- Directed by: Pedro Galindo III
- Written by: Pedro Galindo III Santiago Galindo
- Produced by: Eduardo Galindo Santiago Galindo
- Starring: Pedro Fernández; Edith González; Toño Mauri; Charly Valentino; Marisol Santacruz; Adriana Vega; Alfredo Gutiérrez;
- Cinematography: Antonio de Anda
- Edited by: Carlos Savage
- Music by: Pedro Plascencia
- Production companies: Galmex Films Grupo Galindo
- Distributed by: Televicine
- Release date: October 1989 (Mexico);
- Running time: 77 minutes
- Country: Mexico
- Language: Spanish

= Trampa Infernal =

Trampa Infernal is a 1989 Mexican slasher film written and directed by Pedro Galindo III, and co-written by Santiago Galindo.

== Plot ==

A group of teenagers intend to hunt a bear and are stalked by a masked madman Vietnam veteran.

== Cast ==
- Pedro Fernández as Nacho
- Edith González as Alejandra
- Toño Mauri as Mauricio
- Charly Valentino as Charly
- Marisol Santacruz as Carlota Valencia
- Adriana Vega as Viviana
- Alfredo Gutiérrez as Mr.
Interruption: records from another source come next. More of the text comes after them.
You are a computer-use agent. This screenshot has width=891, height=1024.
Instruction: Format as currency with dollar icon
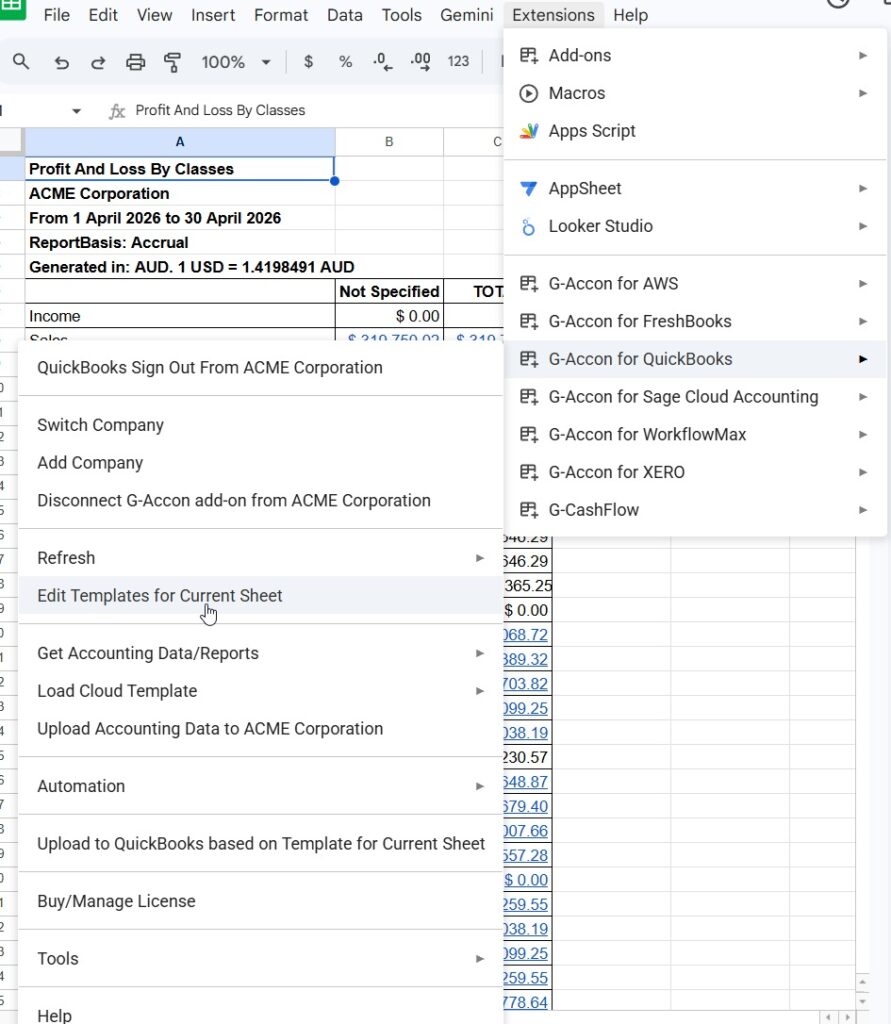[x=308, y=62]
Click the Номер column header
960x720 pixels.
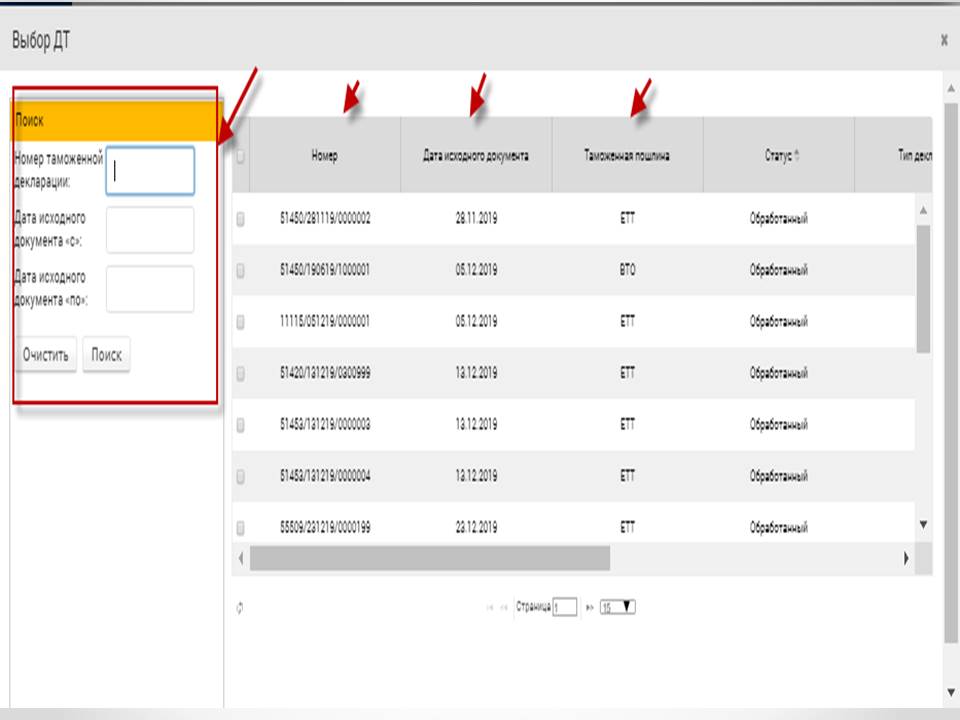pos(324,156)
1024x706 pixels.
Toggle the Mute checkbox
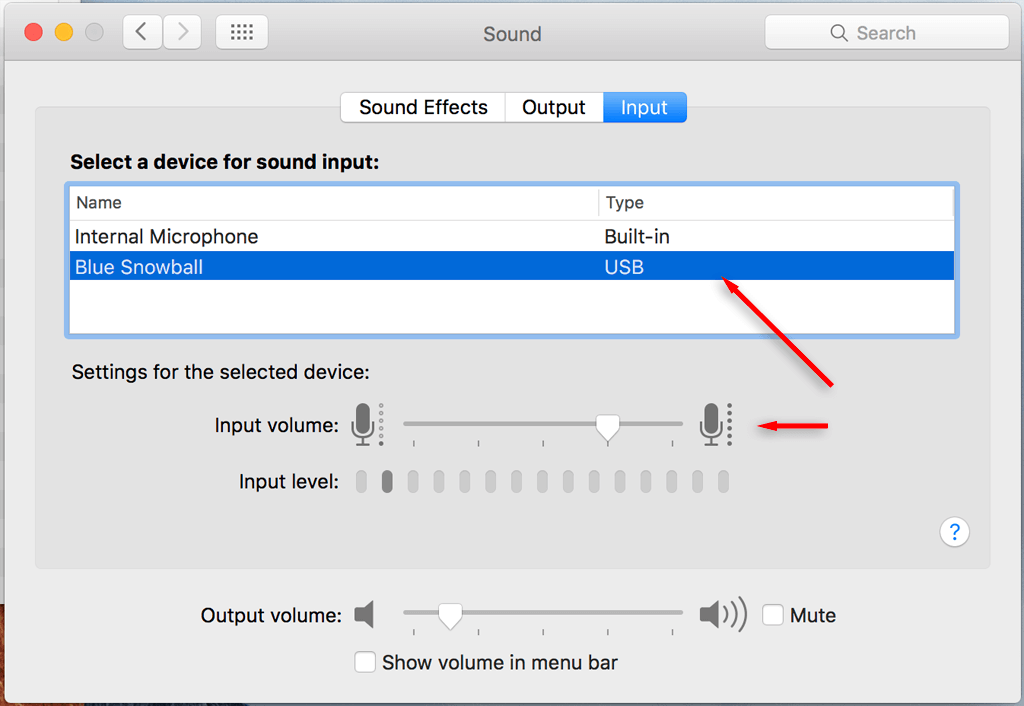click(x=773, y=615)

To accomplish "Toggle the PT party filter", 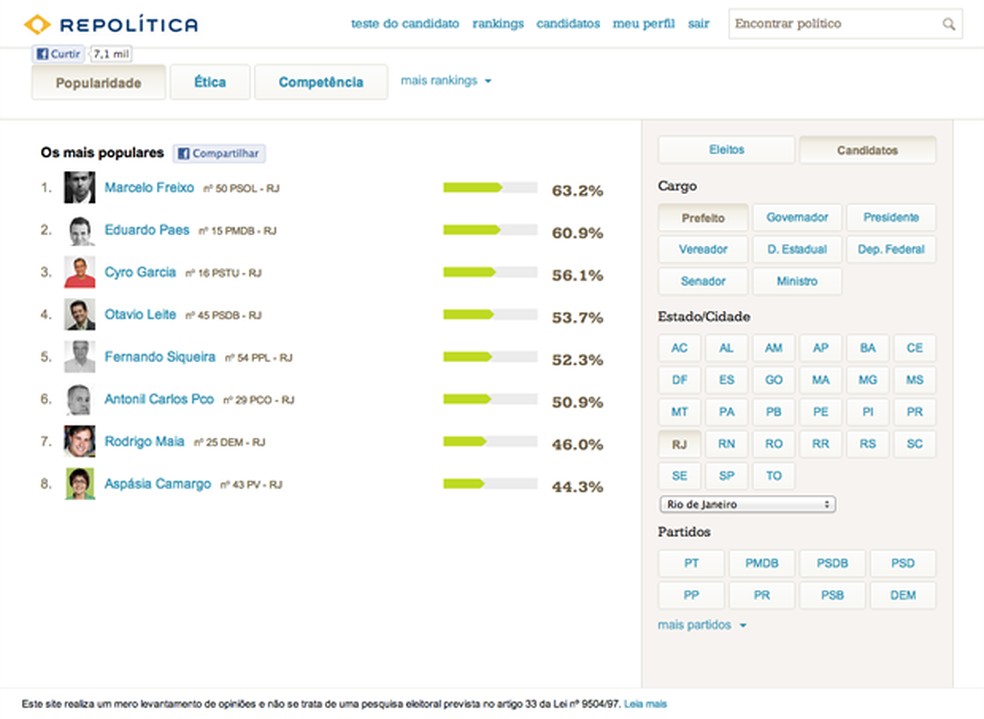I will (690, 563).
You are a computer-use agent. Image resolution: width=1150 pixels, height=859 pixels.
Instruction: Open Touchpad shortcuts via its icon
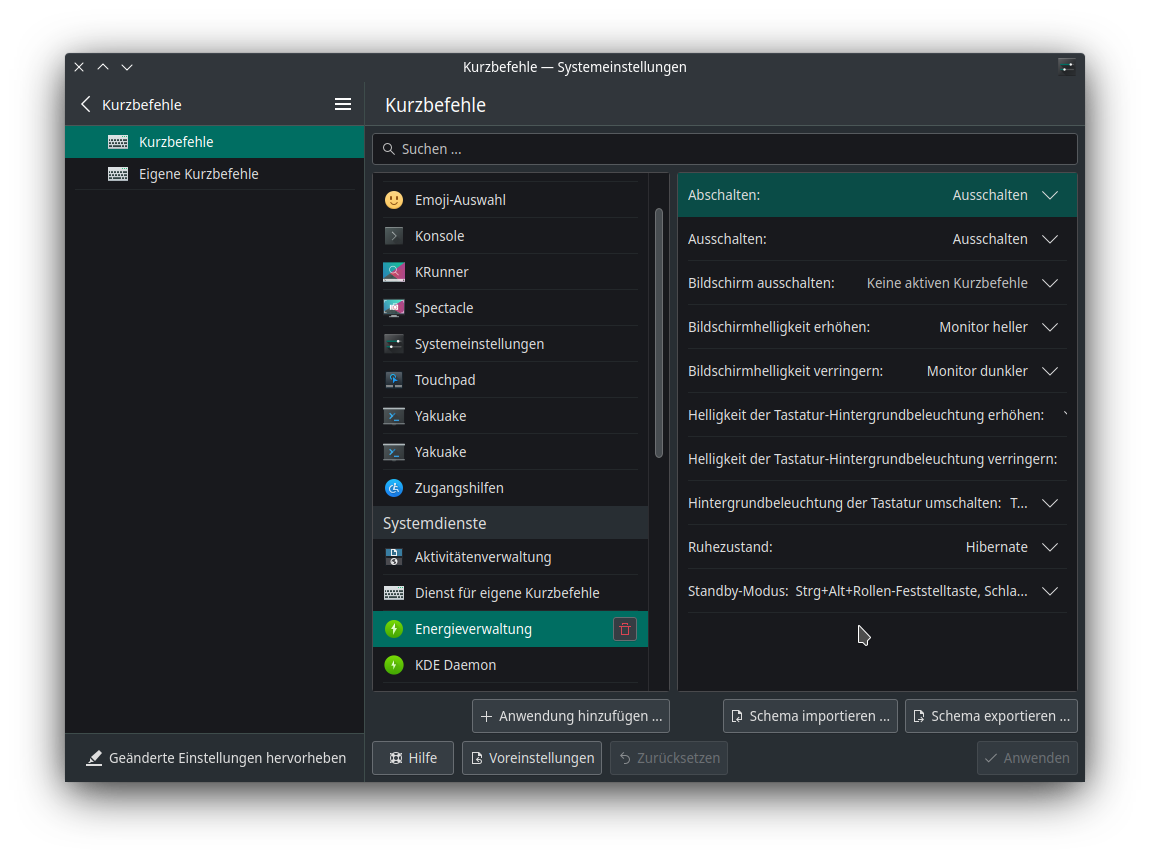394,379
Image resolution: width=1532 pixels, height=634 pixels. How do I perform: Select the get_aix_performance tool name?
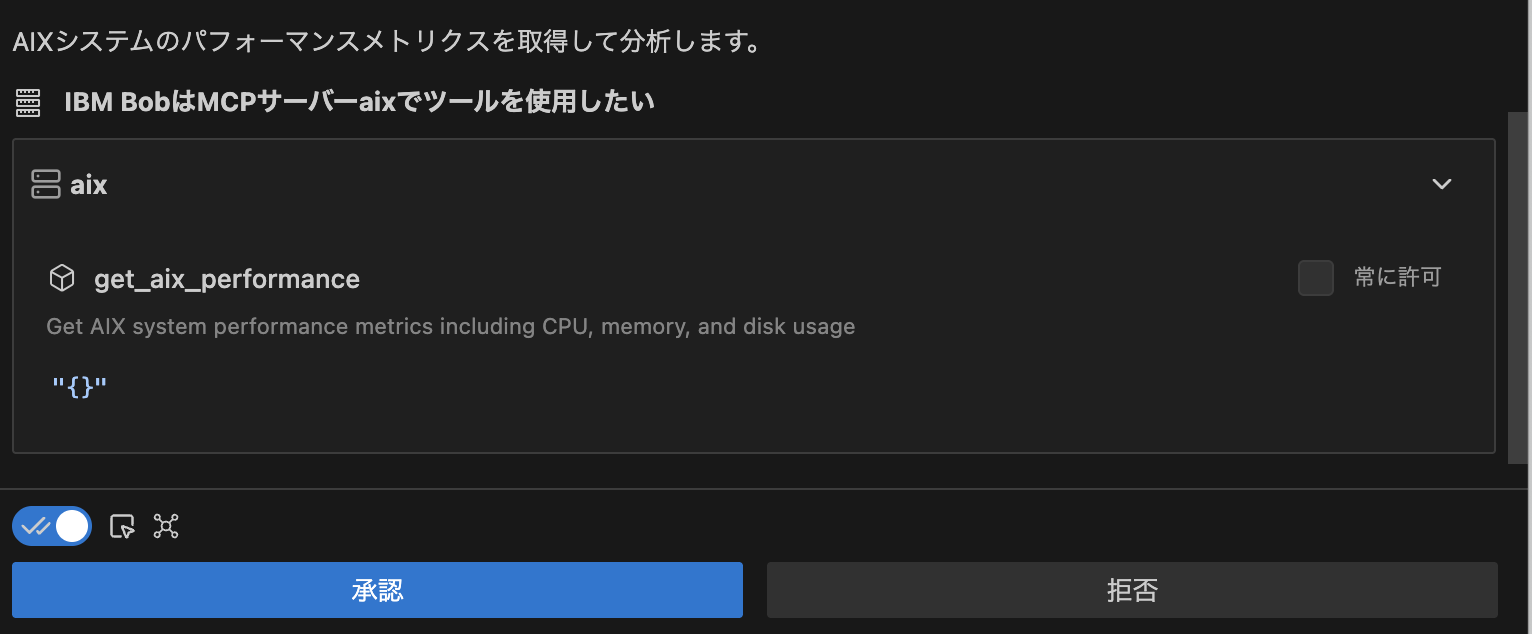click(x=226, y=279)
Jeremías
- Alberto Mejia Baron as Jesse
- Armando Galván as Javier

== Reception ==

Dread Central's Steve Barton had a positive response to the film, calling it "pure unadulterated grade-B entertainment" with deaths that "pack an interesting punch." Brett Gallman of Oh, the Horror! found that while the film was "not particularly great" it was still "a goofy bit of fun" with nice photography and "fairly decent bloodletting."